Warum steuern die Verbände, speziell der DFB diesen Kurs? 

Berthold: Die Nationalmannschaft ist die „Cash cow“ des DFB, und durch den aufgeblasenen Spielkalender der Uefa und Fifa finden zu viele Spiele statt. Es werden scheinheilige Debatten geführt, die Zahl der Länderspiele zu reduzieren, tatsächlich aber rückt das in immer weitere Ferne. Doch die Spieler brauchen längere Pausen – so kann es nicht weitergehen! Kommerzialisierung, Politisierung und Abschottung sind Dinge, vor denen die Verbände den Sport eigentlich schützen sollten – stattdessen aber betreiben sie vielfach das genaue Gegenteil.

Immer wieder wird auch kritisiert, daß es zumindest Teilen unserer Mannschaft an nationaler Identität fehle – Stichwort Fotos mit „meinem Präsidenten“ Erdoğan oder Koranverse rezitieren, statt das Deutschlandlied zu singen. Doch auch hier stellt sich die Frage, ob das für die Leistung im Spiel wirklich relevant ist?  

Berthold: Auf jeden Fall. Wobei ich das Problem nicht nur bei einzelnen sehe. Wenn ich mich etwa daran erinnere, mit welcher Inbrunst die Argentinier im WM-Endspiel 2022 ihre Hymne gesungen haben, während bei uns ... ich weiß gar nicht mehr, ob da überhaupt jemand mitgesungen hat ... Auch hier gilt aber: Der Fußball ist ein Spiegel der Gesellschaft. Und können Sie dort noch Nationalstolz erkennen? Im Gegenteil, es wird doch geradezu versucht, unsere Identität als Deutsche abzuschaffen. Jedenfalls, wäre ich Bundestrainer, würde ich jedem klarmachen: „Wenn du den Adler auf der Brust trägst, dann wird gesungen!“ Ganz egal, ob weiß oder schwarz, ob Christ oder Moslem.
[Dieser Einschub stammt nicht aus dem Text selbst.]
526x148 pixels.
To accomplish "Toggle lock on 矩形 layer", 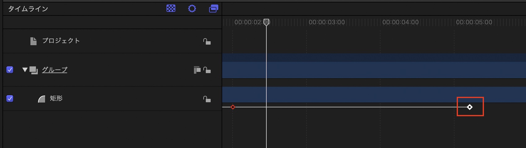I will (207, 99).
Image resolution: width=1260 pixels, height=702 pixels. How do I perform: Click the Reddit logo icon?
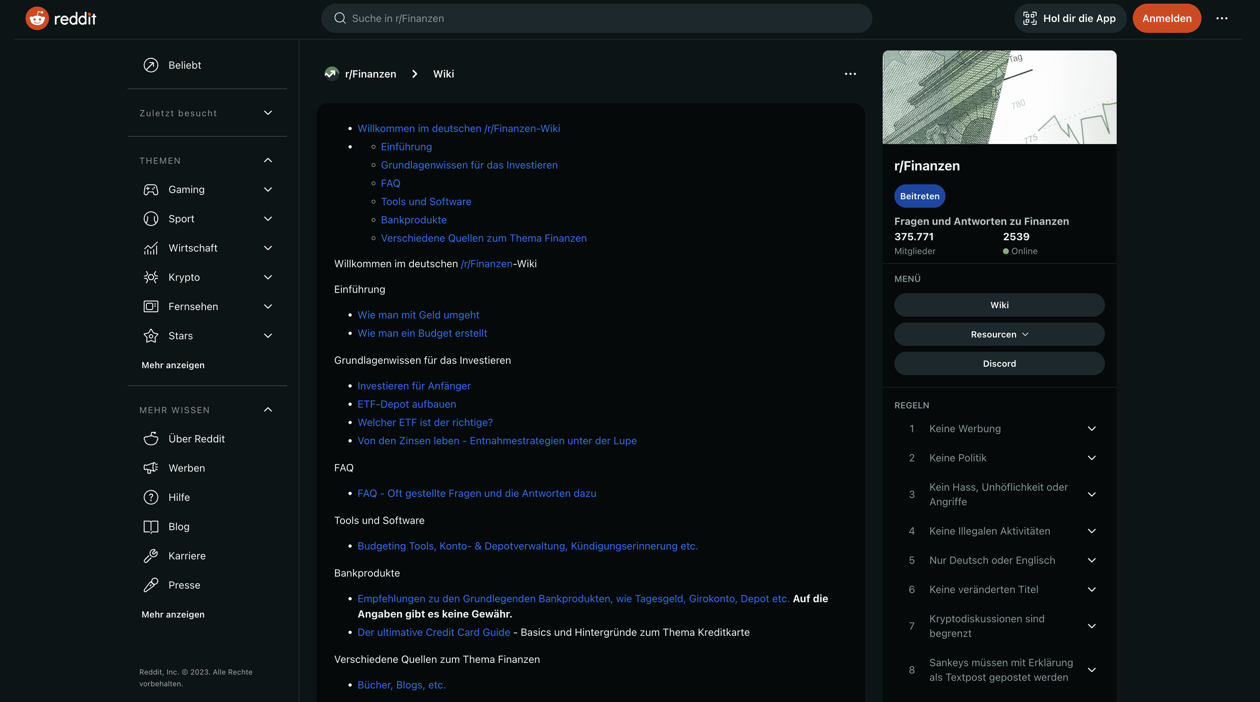click(37, 18)
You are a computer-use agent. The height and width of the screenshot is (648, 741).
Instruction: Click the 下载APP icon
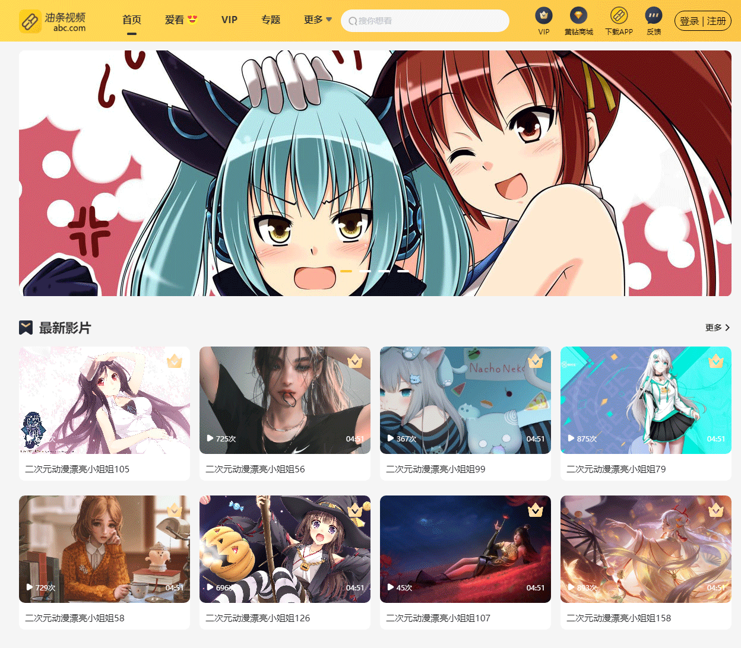[x=619, y=15]
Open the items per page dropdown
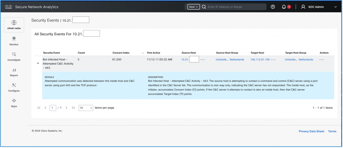Screen dimensions: 343x148 pyautogui.click(x=86, y=108)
Denn wenn die Nationalmannschaft antritt, hat sie wie ein Mann für ihre Nation zu stehen – das muß der Geist sein. Der Versuch des DFB, stattdessen durch Marketing-Gags und politische Wichtigtuerei, wie „Vielfalt“ etc., eine Ersatzidentität der Nationalmannschaft zu schaffen, funktioniert nicht, weil das nur heiße Luft ist, ja, es schadet ihr. Die Überzeugung muß aus dem Herzen kommen – das erkennen die Fans sofort.

Außer von einer nationalen Identität sprechen Sie auch von einer deutschen „Spielidentität“. Was ist das?
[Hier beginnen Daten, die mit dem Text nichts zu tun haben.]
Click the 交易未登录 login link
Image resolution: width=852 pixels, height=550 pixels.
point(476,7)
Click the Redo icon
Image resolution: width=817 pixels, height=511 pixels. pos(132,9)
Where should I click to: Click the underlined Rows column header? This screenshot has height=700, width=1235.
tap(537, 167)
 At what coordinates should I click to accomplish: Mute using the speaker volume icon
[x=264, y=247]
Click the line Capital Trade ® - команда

Berthold: Als Spanien mit seinem Spiel der kurzen Pässe erfolgreich war, hieß es, das machen wir jetzt auch! Aber das war falsch. 

Warum?

Berthold: Eben weil jedes Land auch beim Fußball seine Identität hat – und es ging ja auch in die Hose. 
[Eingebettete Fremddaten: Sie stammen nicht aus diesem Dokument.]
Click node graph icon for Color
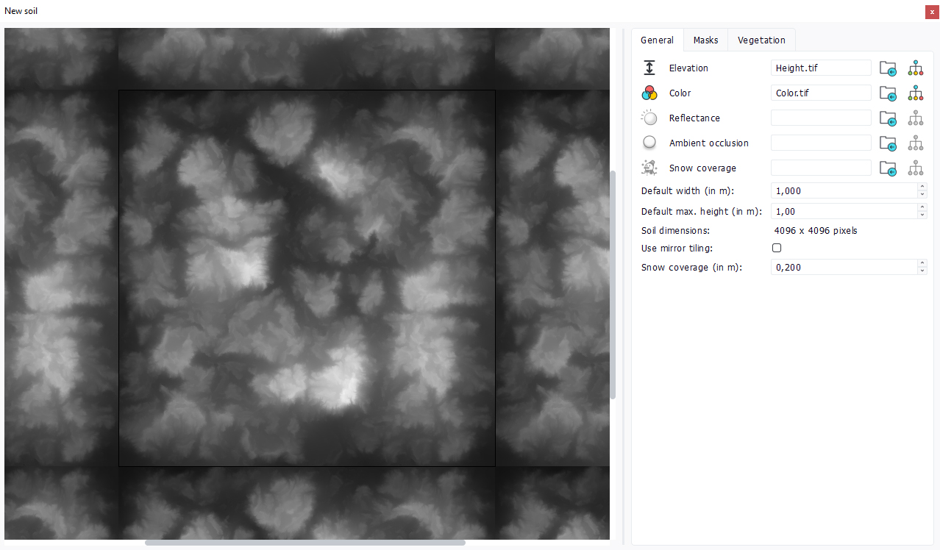click(915, 93)
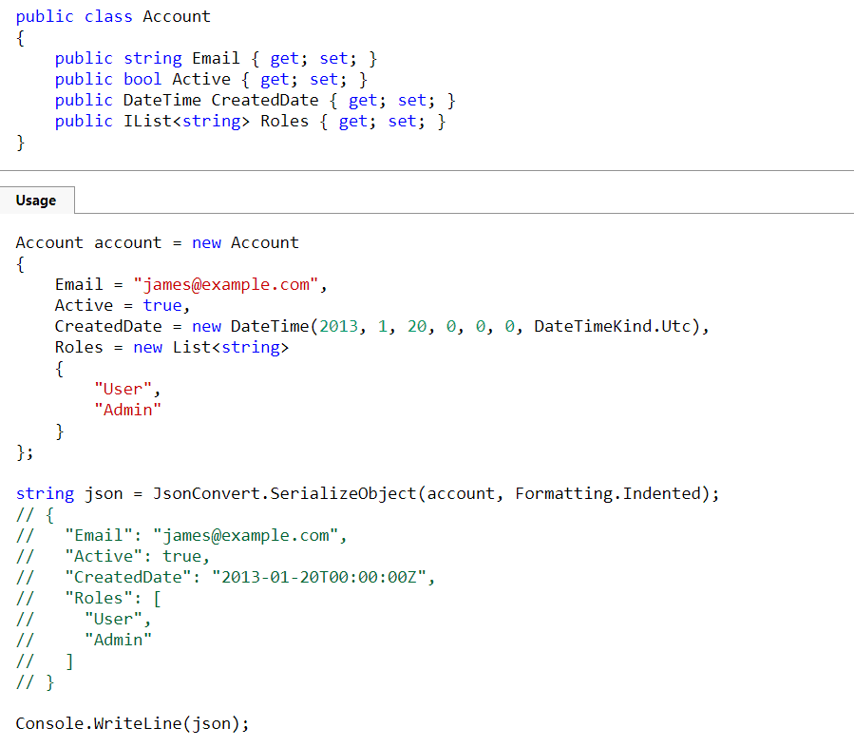Click the class keyword in the declaration
854x747 pixels.
[108, 16]
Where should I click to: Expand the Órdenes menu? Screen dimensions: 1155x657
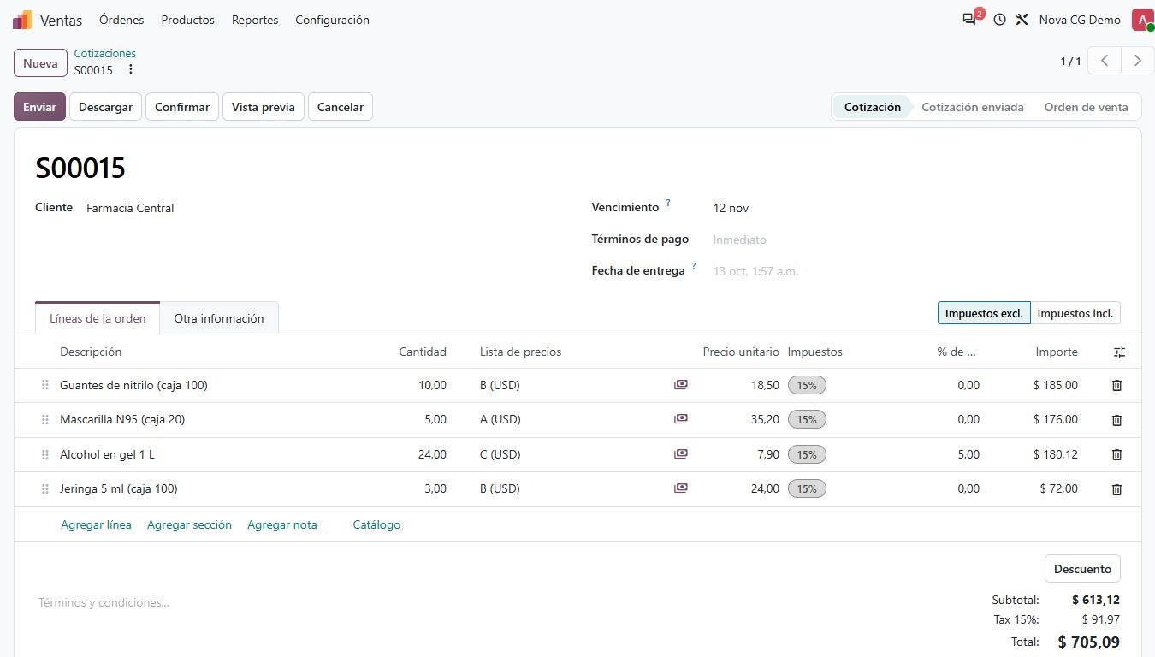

Seit dem Erfolg der Argentinier ist nun Individualismus der neueste Schrei: Dribbling, den Gegner austanzen, kühne Alleingänge wagen etc. – bloß nicht „starr“ strategisch spielen.

Berthold: Das ist nur die nächste Mode. Aber es geht auch gar nicht um ein festes Schema, sondern darum, die spezifische Spielidentität einer Mannschaft zu finden. 

Was soll die bei uns Deutschen sein, „Rumpelfußball“?

Berthold: Das Rumpelfußball-Gerede war schon immer Unsinn – damit wird man auch nicht Weltmeister. Nein, der Weg zum Erfolg ist, eine Mannschaft zu formen, ihre Potentiale zu erkennen und richtig auszuspielen. 

Das heißt im Klartext?

Berthold: Nicht blindlings alles auszuprobieren, was gar nicht zu den Spielern paßt – wie es die Nationalmannschaft derzeit tut. 

Sie meinen, Strategie und Taktik von den Spielern her zu entwickeln, statt sie ihnen überzustülpen. 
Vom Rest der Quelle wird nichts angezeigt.